As a refined interpreter of the Italian Bel Canto works of Bellini, Rossini, Donizetti, and Verdi, she never left Mozart and she sang almost all of his interesting soprano leading parts. Amongst others she sang Norina/DON PASQUALE at La Scala Milan, Amenide/TANCREDI at La Scala Milan, the Queen of the Night/THE MAGIC FLUTE at Royal Opera House Covent Garden London, as well as Violetta/LA TRAVIATA at German State Opera Berlin. Eva Mei keeps a strong relationship with the Opera House Zurich, where she was seen as Händel‘s Alcina, as Mozart‘s Donna Anna and as Contessa in LE NOZZE DI FIGARO, as Donizetti’s Anna Bolena, as Micaëla in Bizet’s CARMEN and as Mathilde in Rossini’s GUILLAUME TELL. In 2012 Eva Mei appeared as Elisa in an performance of Mozart‘s IL RE PASTORE at Salzburg Festival. Two years later, she returned to Salzburg with Rossini’s PETITE MESSE SOLENNELLE conducted by Antonio Pappano.

Eva Mei worked with many prestigious conductors including Nicolas Harnoncourt, Wolfgang Sawallisch, Claudio Abbado, Zubin Mehta, Riccardo Muti, Colin Davis, Daniel Barenboim, Lorin Maazel, Nello Santi, Rafael Frühbeck de Burgos, Franz Welser-Möst, William Christie, Daniele Gatti, Fabio Luisi, Myung-whun Chung, Antonio Pappano, and Peter Maag.

Besides her operatic career she always was very active in the chamber and symphonic repertoire, and appeared in concerts and recitals at major concert stages, such as Vienna Concert Hall, Salle Pleyel Paris and Suntory Hall Tokyo. She also gives masterclasses in Italy and Japan.

--  Mostly from the Opera Musica Website  
--  Names which are links on this webpage refer to my Interviews elsewhere on my website.  BD  





In January of 2000, the world had successfully (and uneventfully) moved past all the hoopla of Y2K, and all its portents of doom, despair, and destruction.  So, we settled back into our lives and continued to enjoy some great performances.  The example at hand was the pairing of two setting of the Mass
one by Mozart, the other by Bruckner — performed by the Chicago Symphony Orchestra and a distinguished vocal quartet led by soprano Eva Mei.  With her shining, focused and fearless soprano, Mei sang with spirit and point, ... and was particularly radiant in the Agnus dei, which foreshadows the Countess Dove sono in Mozarts Nozze di Figaroaccording to John von Rhein in the Tribune.  

One the day we met, it was typical Chicago weather for that time of year
— cold and blowy — so, we chatted about that as we were settling down for the interview.  My thanks to our translator, Elena Phillip, for rendering our thoughts back and forth.

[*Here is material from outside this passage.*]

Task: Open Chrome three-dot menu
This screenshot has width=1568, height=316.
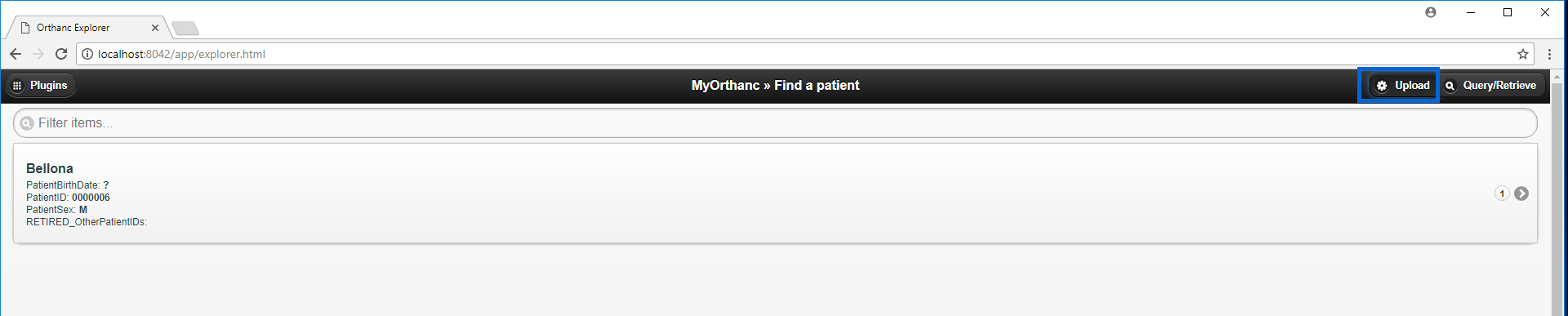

mei Bruce Duffie:   We’re talking about the weather being so very cold.  Do you have to take special precautions to make sure that the voice is always kept warm and moist no matter what the conditions?

Eva Mei:   Not really.  I’m really a tomboy.  I just go all day long to the lake without any precautions, and I do nothing.  I like it when it’s cold, and it’s a healthy kind of cold.  It’s good weather, but cold, and I like it.  The air is good.

BD:   As a singer do you have to be an athlete?

EM:   Yes, absolutely.  One of the most important things is your physical condition.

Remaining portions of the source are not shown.